* Kutipan Halaman
= = = =
Dengan enteng ia berkata, “Pada waktu itu aku masih belum baligh, catatan
amal masih belum berlaku bagiku.”
Tentu saja pengakuan seperti ini tidak
aneh dari seseorang yang telah memutus hubungan dengan kerabatnya.
Menyakiti kedua orang tuanya. Selalu gagal mencari pekerjaan yang
mendatangkan hasil yang halal di Lebanon dan di Perancis.
Akhirnya, apa boleh dikata, Abdurrahman
Dimasyqiyat menjulur-julurkan lidahnya di belakang uang logam dan dolar
sebagai penulis bayaran kaum Wahhabi. Ia memulung sisa-sisa makanan di
bawah meja orang-orang gendut berperut besar dan berhati keras sekeras
batu. Yaitu kaum Musyabbihah (kaum yang menyerupakan Allah dengan
makhlukNya) dan kaum anti tawassul.
Di antara mukjizat Rasulullah Saw.
adalah sabda beliau yang memperingatkan umatnya agar berhati-hati dengan
kaum Wahhabi sebelum kemunculan mereka. Nabi Saw. Bersabda: “Kepala
kekafiran muncul di arah timur.” Dalam hadits lain, Rasulullah Saw.
= = = =
* Isi Data
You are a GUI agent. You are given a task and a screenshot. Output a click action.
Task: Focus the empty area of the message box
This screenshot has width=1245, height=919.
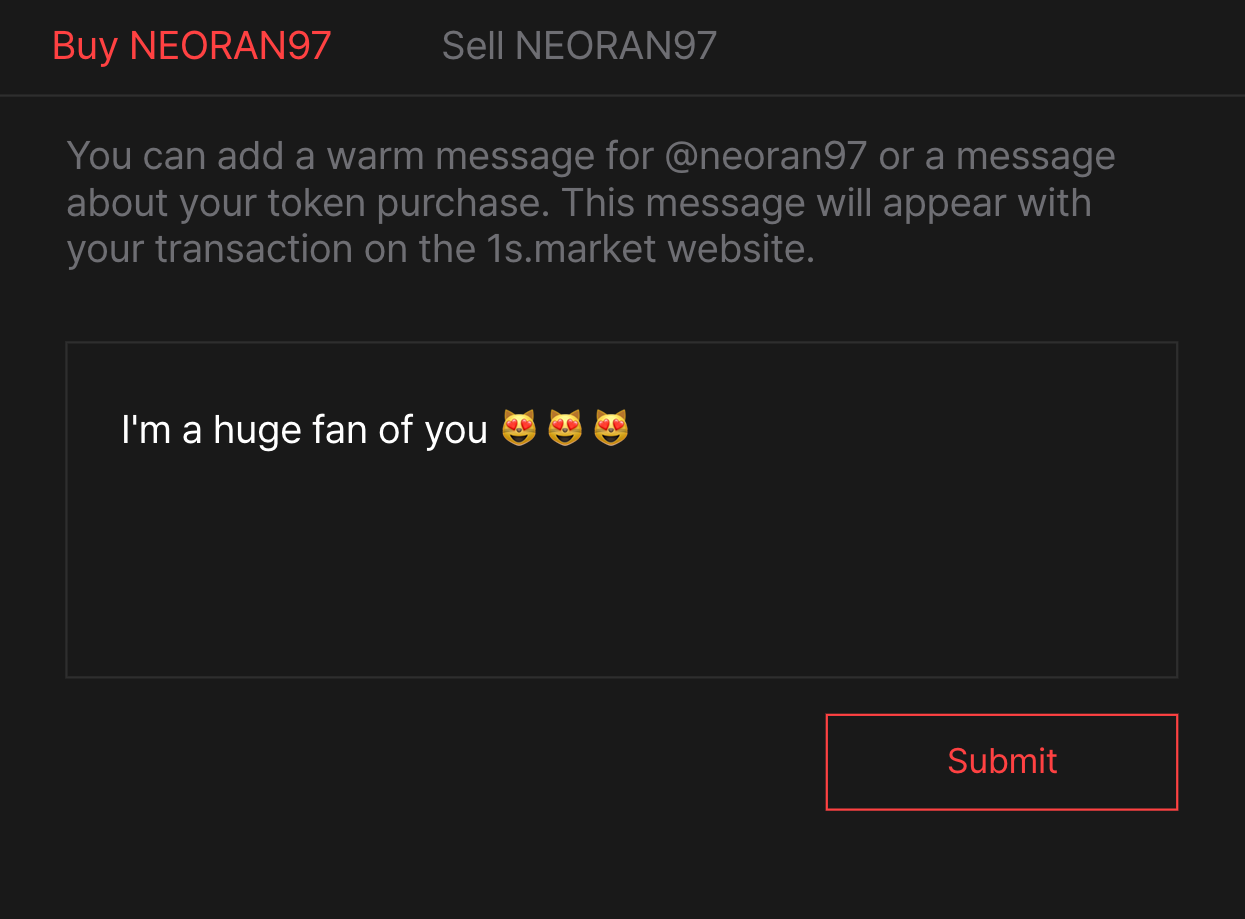pos(621,560)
= = = =
* Daftar Tugas
1. Salin teks kutipan halaman antara "Menyakiti kedua orang" dan "kaum anti tawassul.", termasuk kedua bagian itu.
2. Ringkas kutipan halaman dalam dua kalimat.

* Jawaban
1.
Menyakiti kedua orang tuanya. Selalu gagal mencari pekerjaan yang
mendatangkan hasil yang halal di Lebanon dan di Perancis.
Akhirnya, apa boleh dikata, Abdurrahman
Dimasyqiyat menjulur-julurkan lidahnya di belakang uang logam dan dolar
sebagai penulis bayaran kaum Wahhabi. Ia memulung sisa-sisa makanan di
bawah meja orang-orang gendut berperut besar dan berhati keras sekeras
batu. Yaitu kaum Musyabbihah (kaum yang menyerupakan Allah dengan
makhlukNya) dan kaum anti tawassul.

2. Kutipan ini menggambarkan seseorang yang memutus hubungan dengan kerabatnya, menyakiti kedua orang tuanya, dan selalu gagal mencari pekerjaan halal di Lebanon dan Perancis, lalu menyebut bahwa Abdurrahman Dimasyqiyat akhirnya menjadi penulis bayaran kaum Wahhabi. Kutipan ini juga menyatakan bahwa salah satu mukjizat Rasulullah Saw. adalah peringatan beliau kepada umatnya agar berhati-hati dengan kaum Wahhabi sebelum mereka muncul.